> _TASKS TO PERFORM_
1 – Translate into Spanish this sentence from the comment on the initramfs merge request: "This avoids update-initramfs taking an unnecessarily long time if there is lots of activity on a different filesystem, or even hanging in cases such as a stale NFS mount."
2 – Copy word for word the part of the comment on the initramfs merge request that runs from "When I had tried" down to "Ubuntu base part.".

Colin Watson (cjwatson) wrote 18 hours ago: #16
I've posted a merge request upstream:
https://salsa.debian.org/kernel-team/initramfs-tools/merge_requests/6
"
->
"
Opened Jun 21, 2018 by Colin Watson at cjwatson 1
Only sync the filesystem containing the initramfs
This avoids update-initramfs taking an unnecessarily long time if
there is lots of activity on a different filesystem, or even hanging
in cases such as a stale NFS mount.
Based on a patch by Jukka Tastula poltsy at gmail.com.
Closes: #882380 LP: #1667512 Signed-off-by: Colin Watson cjwatson at debian.org
"
Now, here's a suggestion...
When I had tried to do the system update on my souper dooper computer,
it woiuld not allow it - apparently, the Ubuntu base part of the
update, required about 500MB of free disk space, which was not
available, so (thankfully, in the circumstances) the system update did
not proceed, and, so, I proceeded to apply the system update, in
parts, excluding the part that is the Ubuntu base part.
Now, the point here, is that the software update facility checked for
sufficient free space, and, provided an explanatory error message,
with suggested correction, instead of proceeding.

> _COLLECTED DATA_

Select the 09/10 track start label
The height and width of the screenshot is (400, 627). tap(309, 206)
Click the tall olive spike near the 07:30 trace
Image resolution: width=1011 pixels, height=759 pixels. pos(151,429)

> _ANSWERS TO EACH TASK_
1 – Esto evita que update-initramfs tarde un tiempo innecesariamente largo si hay mucha actividad en otro sistema de archivos, o incluso que se cuelgue en casos como un montaje NFS obsoleto.

2 –
When I had tried to do the system update on my souper dooper computer,
it woiuld not allow it - apparently, the Ubuntu base part of the
update, required about 500MB of free disk space, which was not
available, so (thankfully, in the circumstances) the system update did
not proceed, and, so, I proceeded to apply the system update, in
parts, excluding the part that is the Ubuntu base part.